To illustrate what fossils can tell us, Shubin invites the reader to take an imaginary stroll through the zoo. Divide the animals into a few basic categories: All animals in his zoo have heads, some have limbs and heads and fewer still have hair and breasts as well as heads and limbs. The last category is mammals, and Shubin points out that mammalian fossils are more recent than the earliest fossils of fish, which are the first animals with heads to appear in the fossil record. These early animals are related to us through shared ancestors that are in some cases unthinkably distant. Shubin refers to most known fossils as “cousins” of our ancestors.
More recent fossils incorporate characteristics that we can recognize as our own—not only limbs, but eyes, ears and noses. Inner Fish briefly covers what’s known about the evolution of each of these. Also, just as scientists examine bones, they can examine genes of fish, reptiles and mammals (and even insects and bacteria) to figure out why our bodies work the way they do.

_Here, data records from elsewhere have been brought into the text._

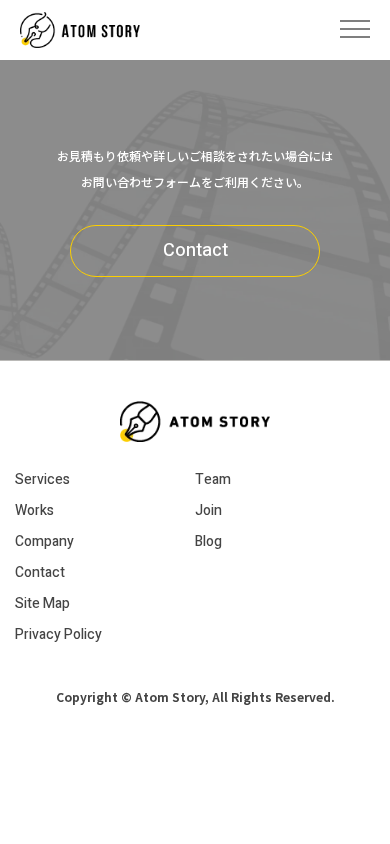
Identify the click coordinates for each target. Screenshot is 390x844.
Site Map (42, 603)
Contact (195, 250)
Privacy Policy (58, 634)
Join (208, 510)
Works (34, 510)
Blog (208, 541)
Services (42, 479)
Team (213, 479)
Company (44, 541)
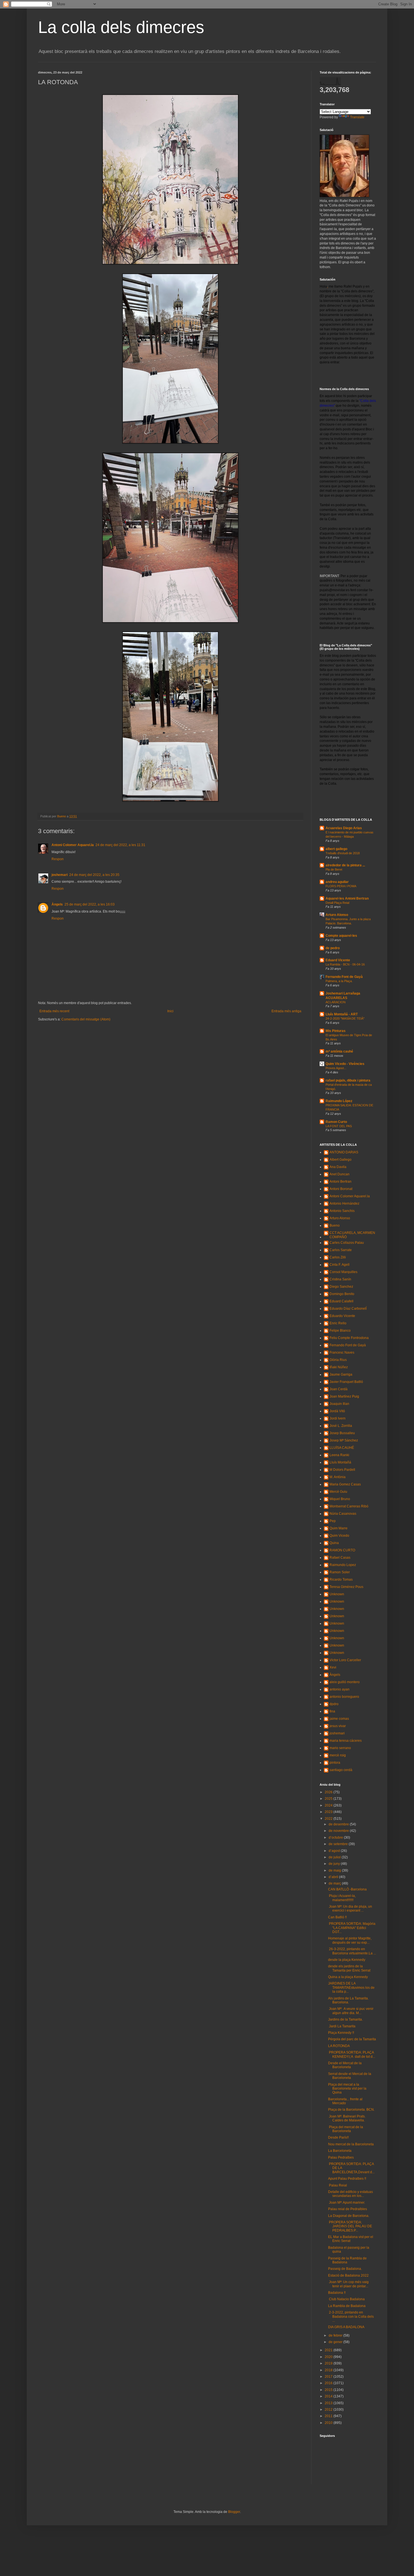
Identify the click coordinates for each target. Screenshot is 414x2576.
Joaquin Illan (339, 1404)
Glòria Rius (338, 1360)
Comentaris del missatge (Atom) (85, 1019)
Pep (333, 1521)
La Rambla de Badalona (347, 2306)
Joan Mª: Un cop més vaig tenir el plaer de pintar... (348, 2284)
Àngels (57, 904)
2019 (329, 2363)
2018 (329, 2370)
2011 (329, 2416)
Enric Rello (338, 1323)
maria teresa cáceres (346, 1741)
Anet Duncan (340, 1174)
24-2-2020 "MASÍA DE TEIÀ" (345, 1018)
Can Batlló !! (337, 1917)
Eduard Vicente (338, 960)
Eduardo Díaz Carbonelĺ (348, 1309)
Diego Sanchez (341, 1287)
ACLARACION (336, 1002)
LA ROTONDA (339, 2046)
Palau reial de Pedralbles (347, 2209)
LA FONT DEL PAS (339, 1126)
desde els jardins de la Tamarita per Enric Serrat (349, 1968)
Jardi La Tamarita (341, 2026)
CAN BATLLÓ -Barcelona (347, 1889)
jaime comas (339, 1719)
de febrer (336, 2335)
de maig (335, 1870)
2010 (329, 2423)
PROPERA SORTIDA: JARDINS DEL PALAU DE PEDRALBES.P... (350, 2226)
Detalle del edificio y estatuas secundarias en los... (350, 2194)
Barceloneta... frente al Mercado (345, 2101)
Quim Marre (339, 1528)
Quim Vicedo (339, 1536)
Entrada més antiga (286, 1011)
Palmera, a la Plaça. (339, 981)
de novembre (339, 1831)
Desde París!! (338, 2137)
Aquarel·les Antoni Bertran (347, 898)
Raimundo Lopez (343, 1565)
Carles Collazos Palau (347, 1243)
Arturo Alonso (337, 915)
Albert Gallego (340, 1160)
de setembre (339, 1844)
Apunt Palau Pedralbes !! (347, 2179)
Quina (334, 1543)
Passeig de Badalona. (345, 2269)
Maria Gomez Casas (345, 1484)
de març (335, 1883)
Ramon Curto (336, 1122)
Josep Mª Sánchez (344, 1440)
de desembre (339, 1824)
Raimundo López (339, 1101)
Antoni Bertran (340, 1182)
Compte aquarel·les (341, 936)
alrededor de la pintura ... (345, 865)
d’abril (334, 1877)
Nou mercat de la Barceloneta (351, 2144)
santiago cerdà (341, 1770)
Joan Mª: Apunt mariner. (347, 2202)
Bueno (335, 1225)
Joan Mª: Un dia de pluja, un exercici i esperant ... (350, 1908)
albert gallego (336, 849)
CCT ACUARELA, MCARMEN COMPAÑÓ (352, 1235)
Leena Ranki (339, 1455)
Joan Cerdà (339, 1389)
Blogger (234, 2512)
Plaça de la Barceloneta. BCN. (351, 2110)
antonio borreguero (344, 1697)
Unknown (337, 1594)
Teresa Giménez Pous (346, 1587)
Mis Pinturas (336, 1031)
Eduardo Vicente (342, 1316)
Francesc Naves (342, 1352)
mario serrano (340, 1748)
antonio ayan (340, 1689)
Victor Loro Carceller (345, 1660)
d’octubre (336, 1837)
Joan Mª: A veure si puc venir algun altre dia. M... (350, 2011)
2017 (329, 2377)
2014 (329, 2396)
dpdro (334, 1704)
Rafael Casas (340, 1558)
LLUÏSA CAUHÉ (342, 1448)
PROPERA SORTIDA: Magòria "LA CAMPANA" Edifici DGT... (351, 1928)
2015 (329, 2390)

After drawing connections between all sorts of life forms, Shubin then uses the connections to speculate on possible explanations for a few mysteries about us and our jerry-rigged bodies, which were not designed to do what we need them to. These mysteries range from obesity and diabetes to why drunks get the spins and why we can blame tadpoles every time we get hiccups. Whether these explanations are ultimately supported scientifically, for now, they are emotionally satisfying.
With an abundance of helpful illustrations and straightforward text, the explanatory framework used by Shubin is very effective, even for readers with little science background. An excellent instructor, it’s clear Shubin loves his subject.